MADRID, June 23 (Portaltik/EP) –
Google has assured that it will offer mobile device manufacturers information and guidance on how to disable its Emergency SOS app, which recently reported hundreds of automated or silent calls, according to the British police force and the European Association of Emergency Numbers (EENA, for its English acronym). ).
Google SOS Emergency is an app launched on Android 12 Pixel phones that issues an automatic emergency call when pressed five times or so the phone’s power button, as described by Google at your Support page.
This feature is not exclusive to phones manufactured by Google, but requires original equipment manufacturers (known as OEMs) to also implement it in their terminals.
For this last reason, a wave of emergency calls generated automatically by this system has recently been detected and not related to an emergency as demonstrated by police forces in the UK and EENA.
Google, for its part, has indicated that manufacturers of Android terminals have information on how to disable this function in order to prevent more cases like those reported by this organization from happening.
“To help these manufacturers avoid emergency calls accidentally on their device, Android provides them with additional guidance and resources,” a company spokesperson said in a statement. collected by the BBC.
With this, this OEM has stepped up “will launch the update Please address this issue immediately” and users who continue to experience this issue with Emergency SOS should disable it until implemented.
PROBLEM ALSO ON IOS
Keep in mind that this Android function is not the only one causing fake emergency calls, as this issue was also identified in the operating system developed by Apple, iOS.

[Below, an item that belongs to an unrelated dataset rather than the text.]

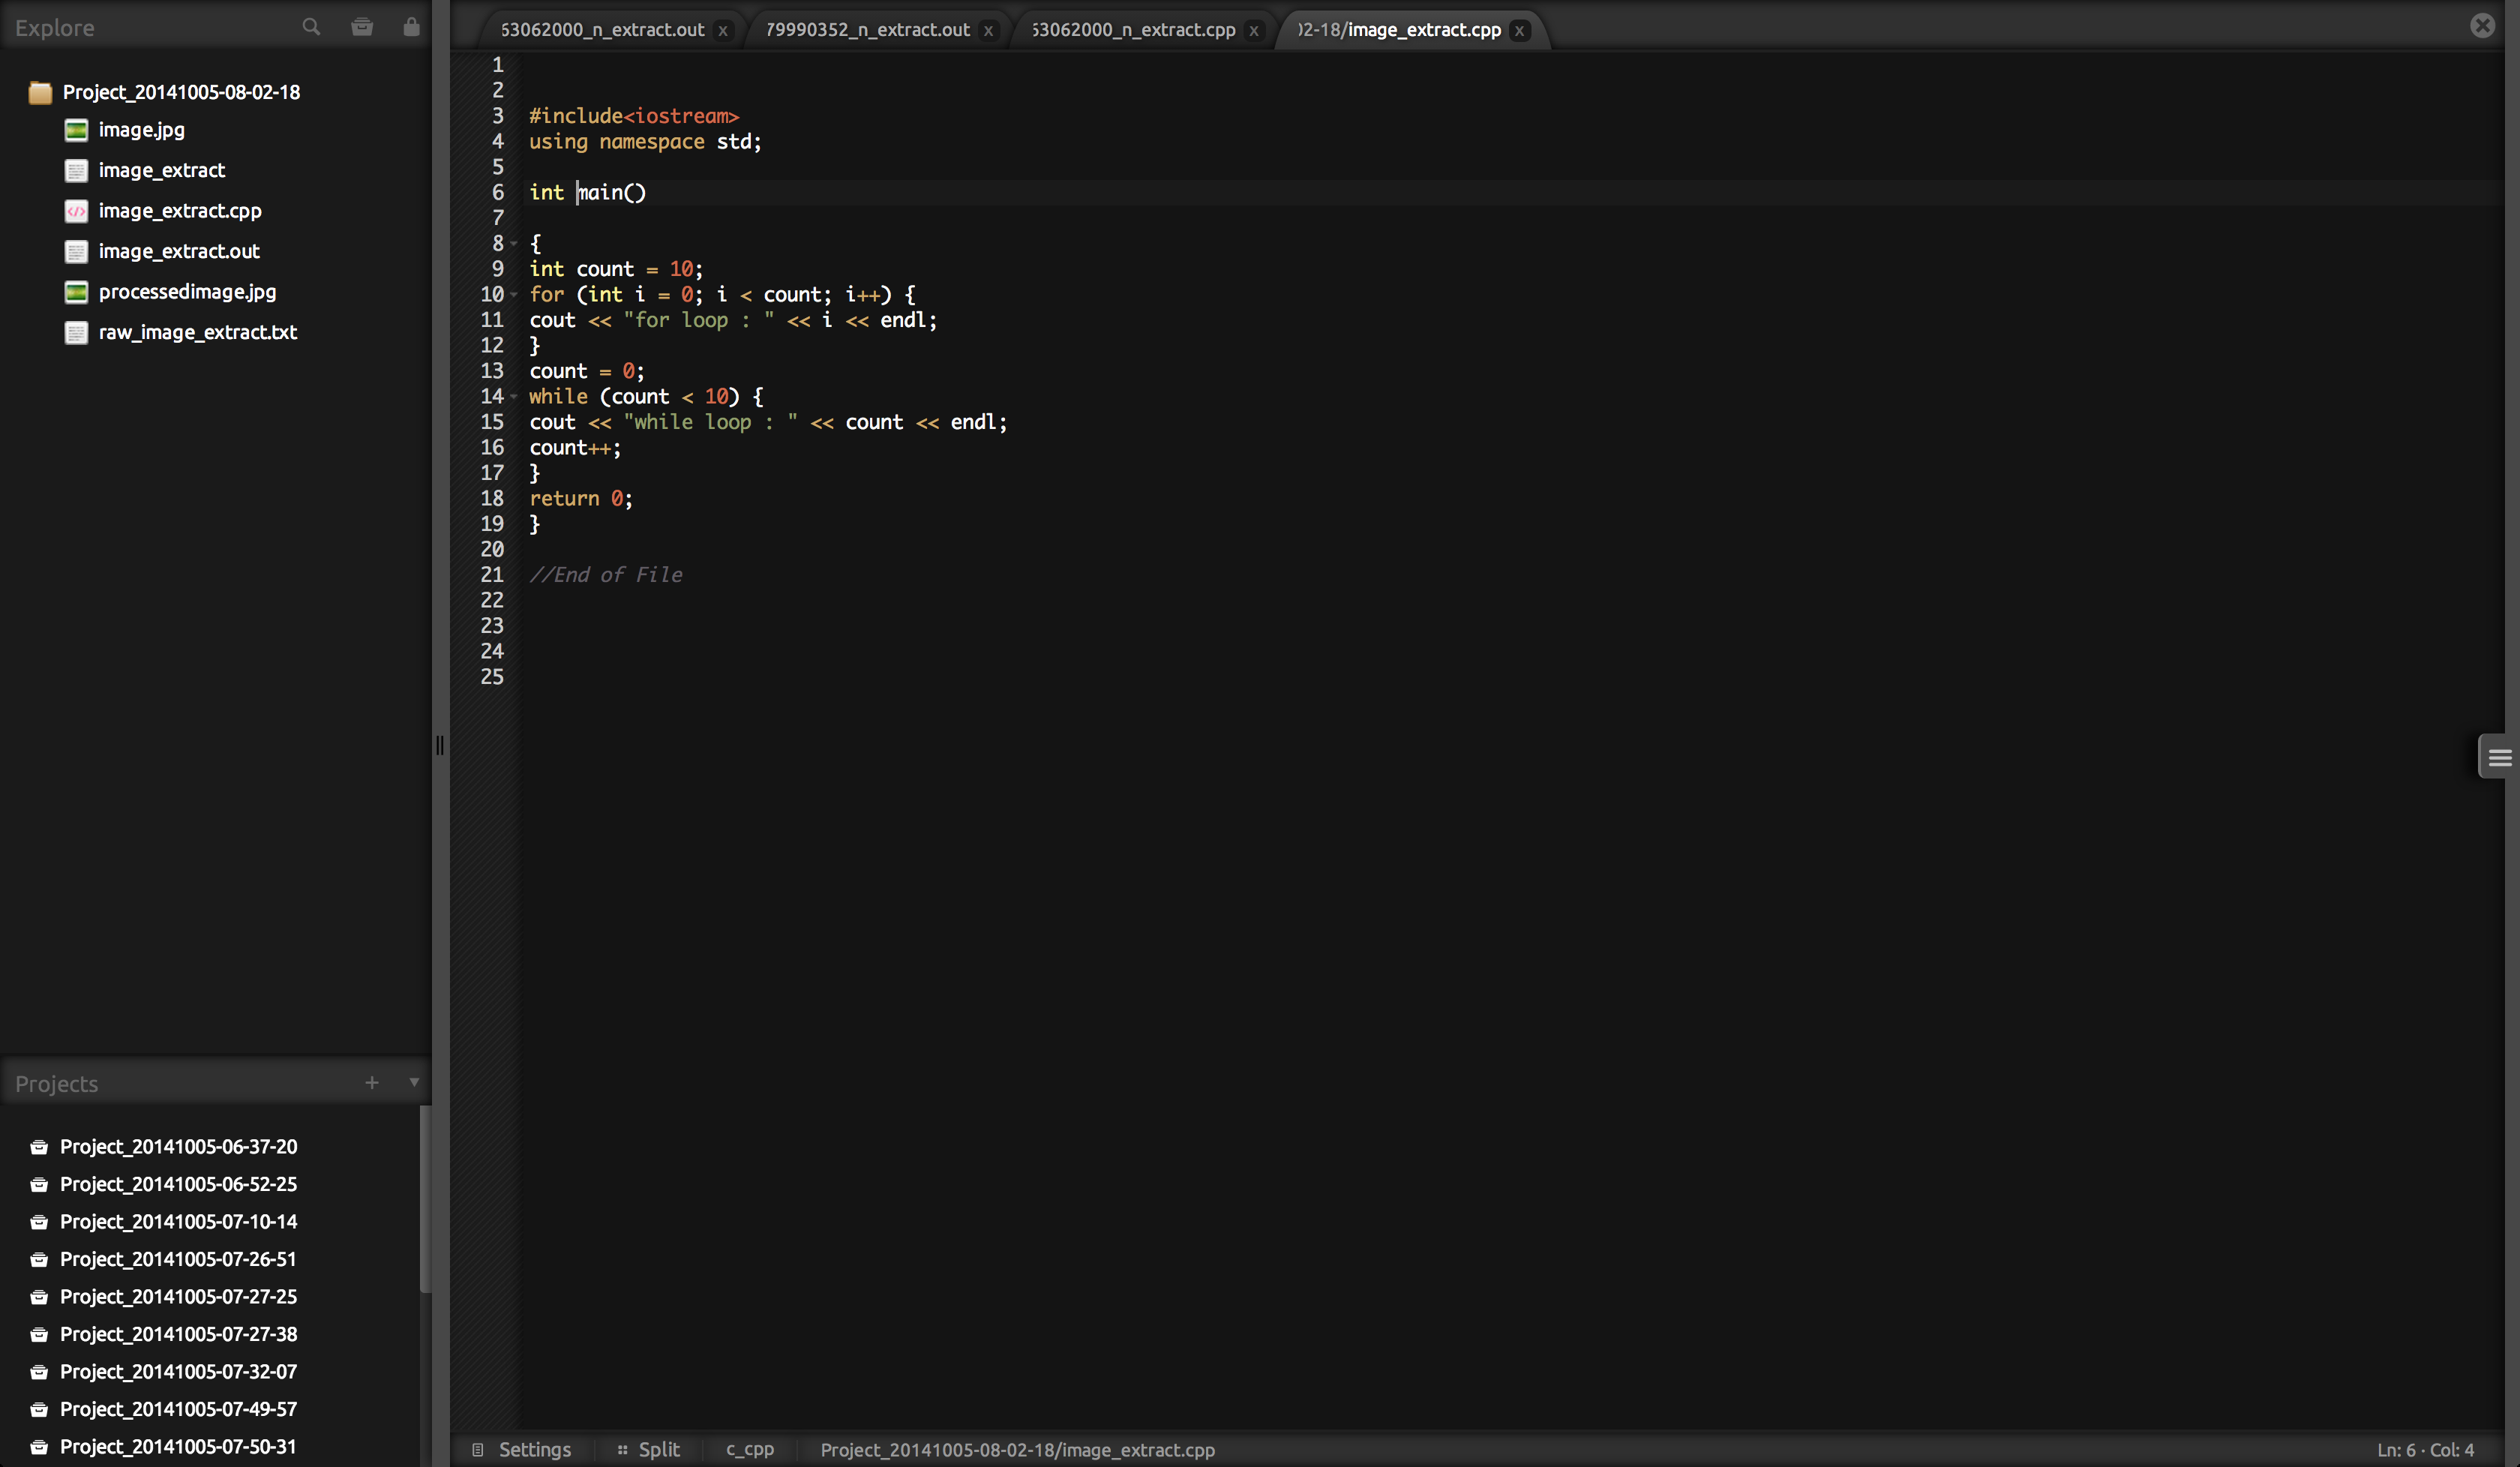Image resolution: width=2520 pixels, height=1467 pixels.
Task: Open the processedimage.jpg file
Action: coord(187,292)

Crash detection is integrated into several models iPhone 14 with Latest version of iOS And apple Watch Series 8, Apple Watch SE (2nd generation) and Apple Watch Ultra, also run the latest version of Apple’s operating system. This is also the default function.
If the user does sudden movement And as long as it hasn’t been deactivated beforehand, this help system automatically places calls to emergency services so users can receive the help they need.
At the end of last year, the 911 Emergency Centers of various cities in the state of Colorado (United States of America) notified that due to an error in this feature, they had registered hundreds of automatic alerts from various ski slopes.
It’s not the first time something similar has happened, since a similar error was detected in this same application iPhone with Crash Detection, which generates a series of distress calls by confusing a roller coaster motion with a traffic accident.